The Beginner II class was mostly the same as Sunday morning's class, which is what I expected. We're starting to get more emphasis on port de bras during barre. I didn't realize that they also have en dehor and en dedans movements, though it's kinda obvious once you think about it. Unfortunately, adding this to simple leg movements like tendu en crois makes me screw up either the arm or leg movements, whichever I'm not concentrating on. So much complexity to what seems so simple from the comfy seats in the theater. I'm starting to get the hang of pirouettes en dehor from fifth. That's not to say they're pretty, but I'm more on balance and get around further.

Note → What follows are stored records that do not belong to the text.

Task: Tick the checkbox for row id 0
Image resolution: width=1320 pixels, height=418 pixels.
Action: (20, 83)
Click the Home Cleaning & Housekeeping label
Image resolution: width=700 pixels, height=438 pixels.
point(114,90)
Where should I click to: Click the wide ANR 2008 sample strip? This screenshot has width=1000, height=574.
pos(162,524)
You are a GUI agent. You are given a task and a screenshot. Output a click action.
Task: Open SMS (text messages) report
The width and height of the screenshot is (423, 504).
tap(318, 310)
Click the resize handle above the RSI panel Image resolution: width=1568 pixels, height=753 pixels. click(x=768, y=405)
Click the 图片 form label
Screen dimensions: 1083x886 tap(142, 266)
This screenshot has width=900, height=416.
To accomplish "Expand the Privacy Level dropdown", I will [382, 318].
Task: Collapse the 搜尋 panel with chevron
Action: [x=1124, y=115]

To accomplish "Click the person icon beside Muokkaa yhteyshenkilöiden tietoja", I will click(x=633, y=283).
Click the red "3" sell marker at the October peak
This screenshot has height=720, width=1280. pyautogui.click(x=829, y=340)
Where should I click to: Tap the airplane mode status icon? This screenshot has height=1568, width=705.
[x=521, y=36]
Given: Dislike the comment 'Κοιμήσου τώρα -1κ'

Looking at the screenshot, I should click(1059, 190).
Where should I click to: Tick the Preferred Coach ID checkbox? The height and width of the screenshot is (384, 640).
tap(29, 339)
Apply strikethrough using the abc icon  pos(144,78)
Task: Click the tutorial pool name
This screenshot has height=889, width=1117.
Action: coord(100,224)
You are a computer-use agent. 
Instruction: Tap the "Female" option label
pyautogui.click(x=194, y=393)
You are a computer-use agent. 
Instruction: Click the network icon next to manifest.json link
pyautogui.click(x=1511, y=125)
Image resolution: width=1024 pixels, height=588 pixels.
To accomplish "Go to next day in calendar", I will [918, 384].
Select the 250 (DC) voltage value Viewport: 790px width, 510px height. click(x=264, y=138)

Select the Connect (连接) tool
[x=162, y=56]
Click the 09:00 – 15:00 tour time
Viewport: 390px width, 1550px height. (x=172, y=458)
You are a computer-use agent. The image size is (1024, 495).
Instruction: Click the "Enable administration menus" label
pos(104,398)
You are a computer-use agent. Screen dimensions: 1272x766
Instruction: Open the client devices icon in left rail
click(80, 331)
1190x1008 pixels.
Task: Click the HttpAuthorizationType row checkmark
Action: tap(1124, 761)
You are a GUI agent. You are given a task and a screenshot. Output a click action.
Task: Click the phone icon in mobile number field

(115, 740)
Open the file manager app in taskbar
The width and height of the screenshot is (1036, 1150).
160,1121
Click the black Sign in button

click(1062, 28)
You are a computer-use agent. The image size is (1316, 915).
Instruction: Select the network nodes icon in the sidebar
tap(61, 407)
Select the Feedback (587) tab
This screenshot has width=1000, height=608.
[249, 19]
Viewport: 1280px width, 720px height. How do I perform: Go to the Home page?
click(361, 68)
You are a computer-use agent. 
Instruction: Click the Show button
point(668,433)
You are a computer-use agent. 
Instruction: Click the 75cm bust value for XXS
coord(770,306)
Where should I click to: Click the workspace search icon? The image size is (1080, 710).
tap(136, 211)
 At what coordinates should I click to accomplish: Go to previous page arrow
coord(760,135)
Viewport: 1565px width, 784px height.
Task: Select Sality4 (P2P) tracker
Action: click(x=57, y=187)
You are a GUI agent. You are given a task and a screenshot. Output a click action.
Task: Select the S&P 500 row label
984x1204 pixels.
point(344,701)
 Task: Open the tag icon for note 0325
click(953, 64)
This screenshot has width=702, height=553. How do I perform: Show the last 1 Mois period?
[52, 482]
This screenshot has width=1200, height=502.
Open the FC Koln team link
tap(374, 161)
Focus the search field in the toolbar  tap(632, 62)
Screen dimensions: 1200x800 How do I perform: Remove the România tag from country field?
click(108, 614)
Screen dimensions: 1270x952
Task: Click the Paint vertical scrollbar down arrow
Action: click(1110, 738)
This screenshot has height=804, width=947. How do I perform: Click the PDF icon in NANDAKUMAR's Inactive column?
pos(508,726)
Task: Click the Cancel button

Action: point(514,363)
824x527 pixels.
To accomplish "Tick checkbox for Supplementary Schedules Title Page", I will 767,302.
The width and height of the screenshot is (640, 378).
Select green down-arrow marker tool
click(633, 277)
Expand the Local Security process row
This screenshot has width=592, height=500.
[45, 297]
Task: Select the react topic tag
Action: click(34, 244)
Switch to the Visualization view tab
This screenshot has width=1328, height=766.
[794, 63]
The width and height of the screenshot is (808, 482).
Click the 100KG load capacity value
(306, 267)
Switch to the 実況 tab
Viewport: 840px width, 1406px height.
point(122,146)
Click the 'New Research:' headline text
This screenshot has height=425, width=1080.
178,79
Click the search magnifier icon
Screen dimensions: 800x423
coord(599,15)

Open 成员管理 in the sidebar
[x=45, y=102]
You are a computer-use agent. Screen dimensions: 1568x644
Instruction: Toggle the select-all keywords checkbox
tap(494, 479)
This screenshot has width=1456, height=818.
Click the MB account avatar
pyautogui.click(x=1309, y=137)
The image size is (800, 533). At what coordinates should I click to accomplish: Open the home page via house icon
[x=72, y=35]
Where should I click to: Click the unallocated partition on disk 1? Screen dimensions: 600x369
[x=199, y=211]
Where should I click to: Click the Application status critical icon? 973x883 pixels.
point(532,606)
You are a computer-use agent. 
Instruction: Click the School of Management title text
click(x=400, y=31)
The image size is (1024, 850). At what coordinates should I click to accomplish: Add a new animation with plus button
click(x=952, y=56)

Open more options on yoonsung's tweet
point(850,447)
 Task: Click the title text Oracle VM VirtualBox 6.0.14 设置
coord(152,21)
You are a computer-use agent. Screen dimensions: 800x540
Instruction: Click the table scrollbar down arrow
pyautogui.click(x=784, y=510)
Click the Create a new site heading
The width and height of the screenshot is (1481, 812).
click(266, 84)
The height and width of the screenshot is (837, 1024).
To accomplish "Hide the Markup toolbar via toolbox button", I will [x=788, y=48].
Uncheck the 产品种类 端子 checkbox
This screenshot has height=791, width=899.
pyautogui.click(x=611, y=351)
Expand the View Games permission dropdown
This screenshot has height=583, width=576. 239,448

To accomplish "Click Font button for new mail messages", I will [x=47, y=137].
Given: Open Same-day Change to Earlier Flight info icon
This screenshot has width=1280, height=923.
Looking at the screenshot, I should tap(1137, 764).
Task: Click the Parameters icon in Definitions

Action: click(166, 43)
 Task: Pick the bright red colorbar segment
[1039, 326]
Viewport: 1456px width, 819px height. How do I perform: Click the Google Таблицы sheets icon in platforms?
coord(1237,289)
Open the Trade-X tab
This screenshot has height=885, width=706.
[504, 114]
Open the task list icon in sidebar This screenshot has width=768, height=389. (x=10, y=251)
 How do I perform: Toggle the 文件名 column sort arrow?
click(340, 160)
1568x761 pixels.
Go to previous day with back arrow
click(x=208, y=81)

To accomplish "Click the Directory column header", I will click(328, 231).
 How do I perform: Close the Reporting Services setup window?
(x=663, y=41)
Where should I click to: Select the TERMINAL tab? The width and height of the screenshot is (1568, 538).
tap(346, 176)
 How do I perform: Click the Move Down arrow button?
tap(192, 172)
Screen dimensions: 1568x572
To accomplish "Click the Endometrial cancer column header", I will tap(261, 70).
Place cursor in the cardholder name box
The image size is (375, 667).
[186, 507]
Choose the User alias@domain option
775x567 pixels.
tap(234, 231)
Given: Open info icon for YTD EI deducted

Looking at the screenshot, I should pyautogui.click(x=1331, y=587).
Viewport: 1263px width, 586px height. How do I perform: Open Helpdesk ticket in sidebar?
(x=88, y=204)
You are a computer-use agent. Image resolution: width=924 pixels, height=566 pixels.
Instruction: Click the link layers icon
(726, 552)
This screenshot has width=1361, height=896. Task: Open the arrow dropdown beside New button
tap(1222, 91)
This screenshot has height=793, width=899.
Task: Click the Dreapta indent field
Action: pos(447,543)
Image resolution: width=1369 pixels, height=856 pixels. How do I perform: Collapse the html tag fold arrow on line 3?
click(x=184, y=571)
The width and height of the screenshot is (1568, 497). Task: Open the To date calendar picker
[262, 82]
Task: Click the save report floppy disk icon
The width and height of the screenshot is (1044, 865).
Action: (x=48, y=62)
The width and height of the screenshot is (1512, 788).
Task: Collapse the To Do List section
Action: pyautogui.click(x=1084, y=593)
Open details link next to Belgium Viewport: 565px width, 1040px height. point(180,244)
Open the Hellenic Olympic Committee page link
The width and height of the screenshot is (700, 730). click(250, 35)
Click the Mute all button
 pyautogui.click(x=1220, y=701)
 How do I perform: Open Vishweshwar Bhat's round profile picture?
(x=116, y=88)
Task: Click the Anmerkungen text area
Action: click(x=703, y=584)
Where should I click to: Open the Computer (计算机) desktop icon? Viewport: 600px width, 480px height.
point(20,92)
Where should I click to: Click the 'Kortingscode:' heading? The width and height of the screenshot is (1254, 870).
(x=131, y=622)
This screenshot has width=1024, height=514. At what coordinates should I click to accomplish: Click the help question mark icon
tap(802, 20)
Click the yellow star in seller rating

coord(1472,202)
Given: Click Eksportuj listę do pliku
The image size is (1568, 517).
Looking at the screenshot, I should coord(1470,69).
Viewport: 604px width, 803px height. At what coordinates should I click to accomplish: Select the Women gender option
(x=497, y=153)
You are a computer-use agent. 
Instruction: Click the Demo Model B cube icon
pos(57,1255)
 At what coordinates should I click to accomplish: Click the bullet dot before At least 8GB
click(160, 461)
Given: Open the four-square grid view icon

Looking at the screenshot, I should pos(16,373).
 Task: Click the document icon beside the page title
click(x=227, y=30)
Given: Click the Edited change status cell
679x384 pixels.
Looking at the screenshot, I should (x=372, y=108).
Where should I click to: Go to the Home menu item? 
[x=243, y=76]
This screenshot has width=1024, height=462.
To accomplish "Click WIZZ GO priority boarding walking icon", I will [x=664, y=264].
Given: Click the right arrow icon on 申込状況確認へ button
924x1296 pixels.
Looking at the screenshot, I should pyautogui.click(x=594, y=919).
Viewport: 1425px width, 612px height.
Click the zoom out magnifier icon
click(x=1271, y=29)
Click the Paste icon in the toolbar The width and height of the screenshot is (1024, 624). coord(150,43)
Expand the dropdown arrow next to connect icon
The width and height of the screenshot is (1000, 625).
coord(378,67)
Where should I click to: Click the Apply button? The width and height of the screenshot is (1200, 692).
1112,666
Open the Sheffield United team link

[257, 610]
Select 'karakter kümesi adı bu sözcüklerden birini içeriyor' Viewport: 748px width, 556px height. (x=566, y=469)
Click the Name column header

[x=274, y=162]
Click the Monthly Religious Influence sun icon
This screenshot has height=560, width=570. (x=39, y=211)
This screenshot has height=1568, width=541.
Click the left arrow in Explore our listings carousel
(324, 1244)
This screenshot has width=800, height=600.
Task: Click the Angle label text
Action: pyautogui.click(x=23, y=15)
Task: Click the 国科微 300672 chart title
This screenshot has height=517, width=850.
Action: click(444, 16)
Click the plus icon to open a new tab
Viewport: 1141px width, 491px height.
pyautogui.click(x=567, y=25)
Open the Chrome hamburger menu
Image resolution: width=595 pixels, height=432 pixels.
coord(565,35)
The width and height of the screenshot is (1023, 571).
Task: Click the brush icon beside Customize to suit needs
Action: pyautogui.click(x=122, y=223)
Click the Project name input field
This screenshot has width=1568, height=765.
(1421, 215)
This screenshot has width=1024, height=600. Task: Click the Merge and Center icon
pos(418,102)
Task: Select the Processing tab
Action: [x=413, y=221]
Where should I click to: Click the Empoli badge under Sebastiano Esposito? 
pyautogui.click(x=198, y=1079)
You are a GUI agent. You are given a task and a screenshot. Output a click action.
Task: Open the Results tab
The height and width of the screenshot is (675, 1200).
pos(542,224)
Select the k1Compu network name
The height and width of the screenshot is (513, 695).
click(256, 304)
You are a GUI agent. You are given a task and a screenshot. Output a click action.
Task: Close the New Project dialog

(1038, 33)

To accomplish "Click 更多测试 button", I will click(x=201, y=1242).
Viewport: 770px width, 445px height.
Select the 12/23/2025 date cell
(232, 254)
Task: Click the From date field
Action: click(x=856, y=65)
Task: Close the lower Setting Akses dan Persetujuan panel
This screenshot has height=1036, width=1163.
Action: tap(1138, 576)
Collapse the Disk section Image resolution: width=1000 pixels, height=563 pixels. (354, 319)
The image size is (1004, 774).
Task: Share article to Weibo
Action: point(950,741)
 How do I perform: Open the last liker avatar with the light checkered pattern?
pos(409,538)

We did a combination in the center I want to record: glissade, petit jeté, coupé, chassé, pas de bourrée, glissade, assemblé, échappé, hold until the start of the next measure and repeat. I want to preserve this because I made it all the way through it twice to the right, and one and a half times to the left with confidence. I blame my screw-up at the end going left to the compliment our instructor offered, which distracted me badly. Apparently I haven't quite reached the point of being able to handle a distraction yet. If someone had said a year ago I'd be doing this combination at the speed we're doing it, I'd have laughed.

After the 15 minute break between classes I moved on to the Advanced Beginner class. Although the two classrooms are next to each other and have the same thermostat settings, this one was much colder. I've been wearing mid-thigh length shorts to class, but I may switch to tights to keep my legs warmer and maybe invest in a pair of knit warmers.

We've started to do yet another variation on the 5-4-3-2-1 exercise at the barre. This one has the outside leg doing nothing but degagé a la seconde on the odd counts, and the inside leg doing degagé devant or derrière as appropriate. This one is easier for me to follow, and it certainly gives practice with weight shifts (something this instructor is noted for).

In center I was doing pretty well until the last 10 minutes of class. Apparently we were running late, and the instructor decided to merge the last two jump combinations she had planned. As she walked us through the combination I followed for about the first quarter of it, then realized this was just something I wasn't going to get. When she then demonstrated the timing I gave her a little salute and moved to the back corner of the studio to watch. It was quite impressive, but nothing I could have done even half of. Someday, maybe, but not today.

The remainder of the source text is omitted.